また、平本が試合前の右ヒザ負傷時に、赤沢とは別のフィジカルトレーナーに勧められて、回復を早める注射を自ら尻に打ったという告白について問われた諫山部長は、「そのことは聞いておりますが、日本では医師以外で注射行為はできないし、ちょっと信じられない話」と困惑し、その薬の内容について問われると、「平本選手からのサプリのTUE申請はありませんので、全く想像することすら憚れる」と明かしている(※患者やその家族が医師の適切な指導管理の下に在宅自己注射を行うことは、医師法に違反しないものと解されている)。
「TUE申請」とは、治療使用特例(Therapeutic Use Exemptions : TUE)として、『禁止物質・方法』を治療目的で使用したいアスリートが申請して事前に認められれば、特例としてその『禁止物質・方法』が使用できる手続き。TUEが認められなかった場合に、その『禁止物質・方法』の使用を続けた場合、アンチ・ドーピング規則違反となる。
平本の場合、14万円以上をかけて購入した“サプリ”は開封も使用もせず、ヒザ治療用の薬は医師法に反する自己注射をし、その薬は、TUE申請をしていなかったことになる。

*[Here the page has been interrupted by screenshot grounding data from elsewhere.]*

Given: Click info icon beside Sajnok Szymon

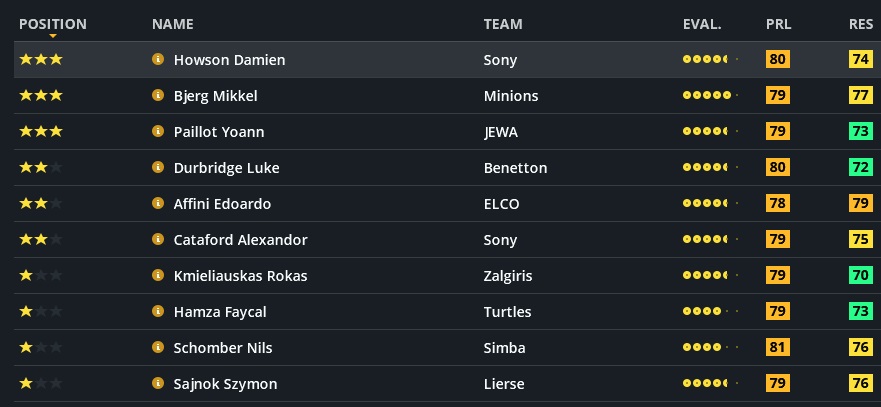Looking at the screenshot, I should coord(157,384).
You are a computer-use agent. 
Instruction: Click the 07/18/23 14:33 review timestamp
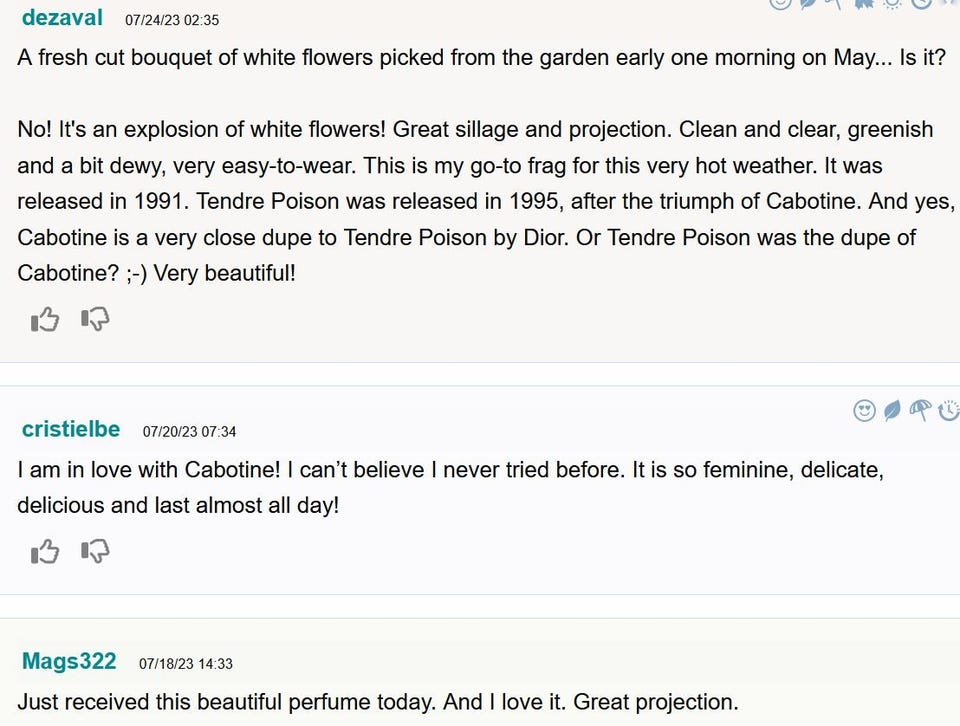click(186, 663)
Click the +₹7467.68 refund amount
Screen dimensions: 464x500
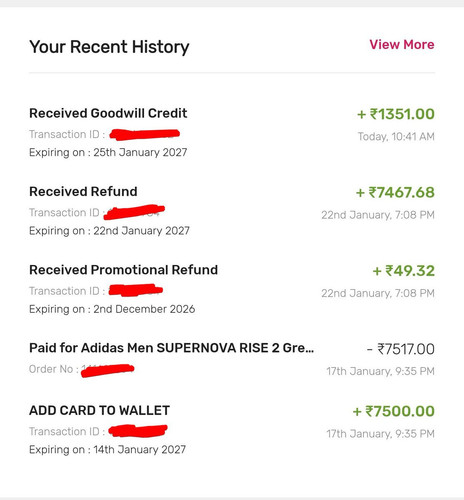click(395, 193)
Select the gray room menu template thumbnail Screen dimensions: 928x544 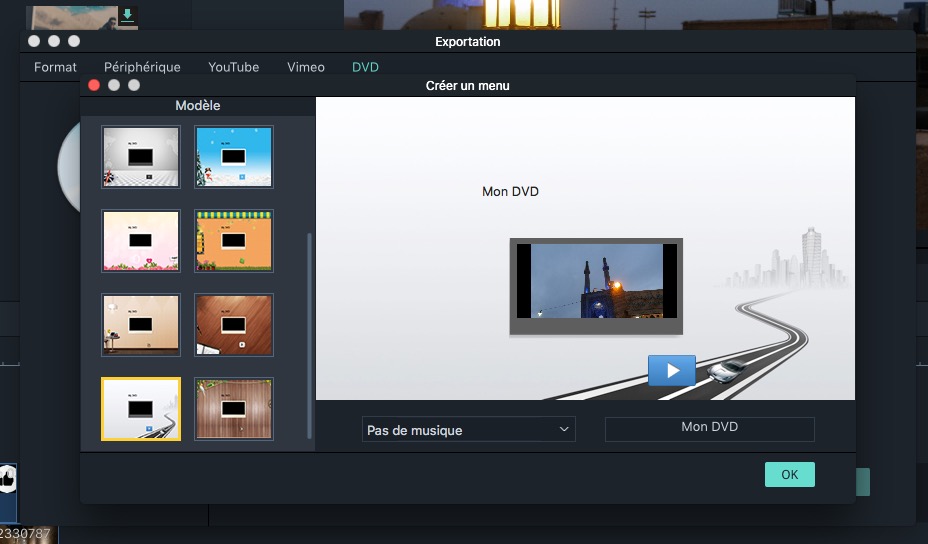141,157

榊原CEOは、これらの説明について「まあ疑惑ですよね。“買ったけど飲まないって、本当?”って思うのが人間だと思います、正直。でも決めたルールで裁くしかないっていうのも現実です。だから今後、こういう疑惑を持ちたくないし、“ウチの選手は真っ白だ”と言い切りたいし、平本選手に関してはそれを飲んだか飲まないかは誰も分からないじゃないですか。当然“朝倉信者”とか朝倉未来の関係者からすると“ムッチャ怪しいじゃん、絶対飲んでるよ”って思っても仕方ないと思います。でもこれは水掛け論だし、僕らが決めた競技ルールのなかで現状、裁く以外にはないです」としながらも、「今後、彼は疑惑や疑念と戦うことになります。それは、クリーンな身体で戦うことで証明していけばいいと思っていますが、彼のキャリアのなかで7月28日に朝倉未来に勝ったと大手を振るって燦然と輝く物ではなくなったというのは事実です」と、疑いの厳しい視線にさらされながら、自身の実力を証明していくしかない、とした。
「朝倉未来が不憫でならない」(榊原CEO)
榊原CEOは、今回の騒動のなかで引退表明した朝倉未来に対しては、「ここは個人的な、プロモーターとしての立ち位置から逸脱する可能性があるんですけれど」と前置きし、忸怩たる思いを吐露した。
「2015年に旗揚げして朝倉未来がRIZINに出場して6~7年。RIZINの中で彼の活躍に一喜一憂し、彼の戦いに心を震わせた、7月28日も4万8千人のファンがあれだけの熱狂の中で朝倉未来の試合を見届けたわけです。
彼は格闘家としても人生を懸けて、引退を懸けて戦った試合が心無いこと、ドーピング疑惑で泥を塗ってしまったこと、汚してしまったこと。これが引退試合だと言うのは本当に悔しいです。未来が不憫でなりません。本当に悔しい。だからこの結果を招いたことは、全てにおいて最終的には主催者である私の責任だと思っていますし、この場を借りて朝倉未来にはこれが最後の試合になったことにはお詫びもしたい」と、ときに声を震わせながら謝罪した。